‘‘México es un país de pesadilla’’, dicen migrantes de CA mutilados por La Bestia

‘En Honduras hay una regla no escrita que se cumple a rajatabla: cuando pasas de los 30 años, ya no puedes encontrar ningún trabajo.’’
Para los que ya rebasaron ese límite de edad –que parece marcar la diferencia entre los seres humanos ‘‘útiles’’ y los ‘‘desechables’’– una de las pocas alternativas que quedan es simplemente huir de la pobreza, de la violencia, de la falta de oportunidades. Huir de una guerra para encontrarse con otra.
Con la mirada fija en el suelo, Norman Saúl Varela lo cuenta como si fuera cualquier cosa, a un ritmo lento y pausado. Pero a veces no encuentra las palabras indicadas para seguir su relato o no las puede decir. Entonces, por unos segundos guarda un silencio de plomo y mira la prótesis de metal que tiene donde antes estuvo su pierna derecha.
Norman forma parte de un grupo de migrantes hondureños mutilados al caer de La Bestia, el tren en el que viajan miles de trabajadores internacionales sin documentos en su búsqueda por llegar a Estados Unidos, y que hoy están en México para exigir al gobierno de Enrique Peña Nieto que detenga la persecución contra los migrantes.
‘‘Aquí le hacen el trabajo sucio a Estados Unidos’’
Él fue uno de los fundadores de la Asociación de Migrantes Retornados con Discapacidad (Amiredis), organismo que agrupa a 451 personas mutiladas por las ruedas del tren, y que solicita reunirse con el jefe del Poder Ejecutivo para plantearle directamente sus demandas.
‘‘México ya no se llama México: ahora se llama el país de las pesadillas, porque le hace el trabajo sucio a Estados Unidos. Desde que uno pisa esta tierra siente una transformación inmensa, porque aquí dejamos nuestra carne y nuestra sangre’’, señala Norman, quien dice estar decidido a cualquier cosa con tal de que los reciba el Presidente.
‘‘Lo que más duele es el abandono de las autoridades. No entendemos por qué tanta discriminación, por qué tantas persecuciones al estilo animal, si no venimos a hacerles daño ni a quitarles el trabajo. Por eso no nos vamos a ir sin verlo (a Peña Nieto). No nos importa si nos morimos de hambre y de sed, pero lo vamos a ver’’.

## SEGÚN LA INFORMACIÓN
a. Responde, por favor, estas preguntas sobre el texto de los migrantes mutilados:
(i) Según la regla no escrita de Honduras, ¿a partir de qué edad ya no se puede encontrar trabajo?
(ii) ¿A cuántas personas agrupa Amiredis?
(iii) ¿Qué tiene Norman donde antes estuvo su pierna derecha?
b. Escribe la continuación del texto sobre los migrantes mutilados a partir de su última oración.
Este material procede de otra fuente.

(Entradas de datos almacenados)
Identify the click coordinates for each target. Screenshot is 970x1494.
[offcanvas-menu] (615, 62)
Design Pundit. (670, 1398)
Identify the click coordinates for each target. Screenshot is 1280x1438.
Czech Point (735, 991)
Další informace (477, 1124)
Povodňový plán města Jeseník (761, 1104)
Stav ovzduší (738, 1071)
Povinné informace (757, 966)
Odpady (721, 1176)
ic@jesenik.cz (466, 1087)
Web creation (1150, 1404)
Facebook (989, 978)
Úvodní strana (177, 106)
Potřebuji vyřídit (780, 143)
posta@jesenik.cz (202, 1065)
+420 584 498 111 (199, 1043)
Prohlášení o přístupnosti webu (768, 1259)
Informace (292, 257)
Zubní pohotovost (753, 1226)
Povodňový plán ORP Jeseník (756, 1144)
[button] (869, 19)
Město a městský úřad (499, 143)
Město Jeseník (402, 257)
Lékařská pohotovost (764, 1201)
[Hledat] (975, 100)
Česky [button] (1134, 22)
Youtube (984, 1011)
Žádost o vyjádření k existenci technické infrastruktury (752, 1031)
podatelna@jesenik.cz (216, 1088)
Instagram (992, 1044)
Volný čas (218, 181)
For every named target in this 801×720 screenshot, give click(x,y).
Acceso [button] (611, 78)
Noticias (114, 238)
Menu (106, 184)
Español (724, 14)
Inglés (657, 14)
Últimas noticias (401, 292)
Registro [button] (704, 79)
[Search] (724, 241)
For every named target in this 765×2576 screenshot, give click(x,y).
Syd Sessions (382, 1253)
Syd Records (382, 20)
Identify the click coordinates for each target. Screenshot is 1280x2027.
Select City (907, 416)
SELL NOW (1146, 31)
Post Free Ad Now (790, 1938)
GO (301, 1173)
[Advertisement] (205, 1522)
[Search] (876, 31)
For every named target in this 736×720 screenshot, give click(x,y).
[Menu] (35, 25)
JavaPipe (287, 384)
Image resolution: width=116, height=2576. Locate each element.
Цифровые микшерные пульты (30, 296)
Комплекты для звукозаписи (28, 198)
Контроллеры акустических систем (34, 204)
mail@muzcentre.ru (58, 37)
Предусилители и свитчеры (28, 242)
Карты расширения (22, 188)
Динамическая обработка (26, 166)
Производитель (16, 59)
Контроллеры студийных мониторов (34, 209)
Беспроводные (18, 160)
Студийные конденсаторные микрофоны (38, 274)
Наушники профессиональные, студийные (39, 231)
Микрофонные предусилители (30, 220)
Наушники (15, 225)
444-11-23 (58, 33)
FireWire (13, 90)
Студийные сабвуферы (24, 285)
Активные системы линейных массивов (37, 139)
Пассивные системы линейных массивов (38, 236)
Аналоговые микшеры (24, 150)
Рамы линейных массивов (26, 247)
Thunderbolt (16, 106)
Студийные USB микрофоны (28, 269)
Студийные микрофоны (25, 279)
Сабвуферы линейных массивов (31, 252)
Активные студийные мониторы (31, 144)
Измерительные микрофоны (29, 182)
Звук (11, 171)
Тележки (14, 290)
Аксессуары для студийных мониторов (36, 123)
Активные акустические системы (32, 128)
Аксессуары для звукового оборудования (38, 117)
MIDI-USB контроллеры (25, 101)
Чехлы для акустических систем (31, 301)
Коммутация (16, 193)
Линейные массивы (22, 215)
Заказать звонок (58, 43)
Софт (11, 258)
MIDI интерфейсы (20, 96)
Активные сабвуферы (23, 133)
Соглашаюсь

## RESPUESTAS POR PUNTO
a.
(i) Cuando se pasa de los 30 años.
(ii) A 451 personas mutiladas por las ruedas del tren.
(iii) Una prótesis de metal.

b.
Por su parte, José Luis Hernández Cruz, presidente de la Amiredis, es ‘‘soltero y sin compromisos’’. Al menos eso dice cuando contesta el teléfono, aunque no reconozca el número, quizá para demostrar que a pesar de todo no ha perdido el buen humor. En 2005, víctima del cansancio que le produjo estar más de 20 días encima del tren, aguantando el hambre y el sueño, se desmayó, perdió el equilibrio y cayó a las vías a la altura de Ciudad Delicias, Chihuahua. Cuando despertó en un hospital de la Cruz Roja, ya no tenía el brazo ni la pierna del lado derecho, ni parte de la mano izquierda.
‘‘No logramos nuestro propósito de llegar a Estados Unidos, y cuando regresamos a Honduras nos encontramos con que había un montón de gente en nuestras mismas condiciones. Por eso nos unimos para concientizar sobre los riesgos de migrar y para exigir que nuestros gobiernos nos apoyen con lo que es justo’’, dice en entrevista con La Jornada.
‘‘Parece que Honduras estuviera en guerra. Pero lamentablemente la guerra es la pobreza, el desempleo, la corrupción. Eso es lo que lo hace a uno salir obligadamente de su país, porque uno no ve cómo superarse’’, dice José Luis, quien lamenta que lo único que le interesa al gobierno hondureño de sus migrantes son las remesas de 3 mil millones de dólares al año que generan.
Aunque coincide con Norman en que México ‘‘es una pesadilla’’, los activistas hondureños hicieron un esfuerzo por regresar a este país, muchos años después de haber sufrido accidentes que les cambiaron la vida, porque están convencidos de la necesidad de presionar de alguna forma para evitar que esto siga ocurriendo.
‘‘Lo justo es que nuestros gobiernos nos ayuden, pero parece que fuéramos invisibles. México, comparado con Centroamérica, es una potencia, y podría presionar a nuestros gobiernos para que se ocupen de esta problemática. Si tienen voluntad política para hacerlo, esto puede cambiar’’, enfatiza.
Fernando Camacho Servín, La Jornada, 9 de abril.